On Tuesday, October 22, Speaker Alban Bagbin decided to suspend the House indefinitely, and the Parliament’s Minority caucus has asserted that it now has the majority position.
An inadequate number of Members of Parliament (MPs) was stated by the Speaker as the reason for the adjournment during a contentious session.
Four parliamentary seats were recently declared empty by Speaker Bagbin, which is the cause of the current standoff.
This ruling was based on a motion submitted by Dr. Cassiel Forson, the minority leader, which used constitutional rules pertaining to Members of Parliament who had either run as independents or switched parties.

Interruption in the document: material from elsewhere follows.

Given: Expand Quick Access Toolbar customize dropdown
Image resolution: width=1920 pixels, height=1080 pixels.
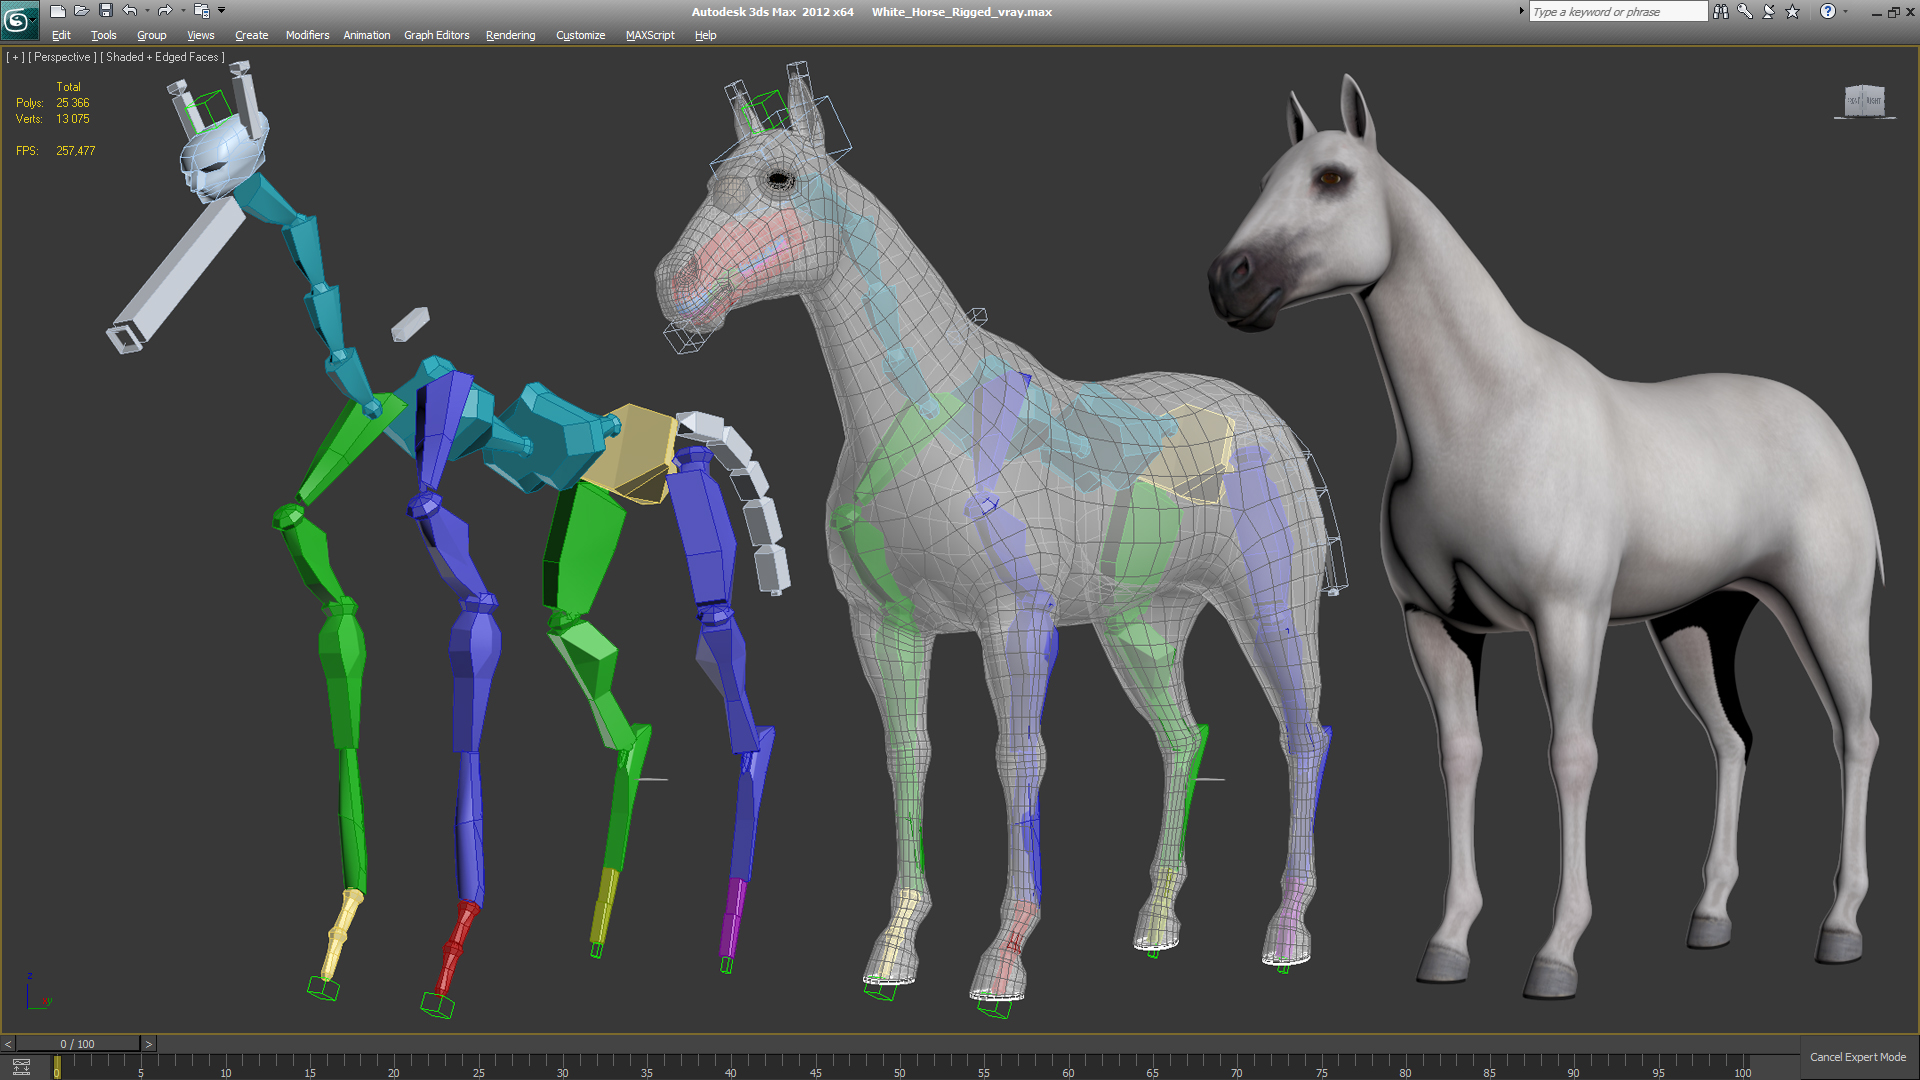Looking at the screenshot, I should [x=222, y=11].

The seats held by MPs for Fomena, Suhum, Agona West, and Amenfi Central are among those impacted.
The Minority has insisted that the Speaker’s decision has tipped the scales in their favor, even though the Supreme Court granted a stay of execution on Bagbin’s order, preventing the seats from being immediately vacated.
In a Channel One TV interview with Vivian Kai Lokko, Mahama Ayariga, the Bawku Central MP, reaffirmed the Minority’s stance. He maintained that the National Democratic Congress (NDC) MPs would not cede their seats to the New Patriotic Party (NPP) until the Speaker revoked his decision announcing the four seats as vacant.
Ayariga said that the Minority will follow the Speaker’s instructions to adjourn and go back to their districts while they awaited a new date for the next meeting of Parliament.
He reaffirmed that until the issue is settled in Parliament, their caucus would still consider itself to be in the majority.
As both parties await the next steps, this parliamentary deadlock has increased the level of uncertainty in the legislative process.
“We’re the Majority [NDC Minority], the Speaker didn’t set aside his directive and you will recall we said that it is only when the Speaker changes his communication that we on the NDC side will review anything.
“So far as we’re concerned, the Speaker’s communication in terms of the numbers in the house still stands. He hasn’t varied anything. And so I can assure you that we consider ourselves as the Majority and will act as such, there’s no issue at all. We don’t have a problem. We will go back to our constituencies and run our election campaign, that’s all.”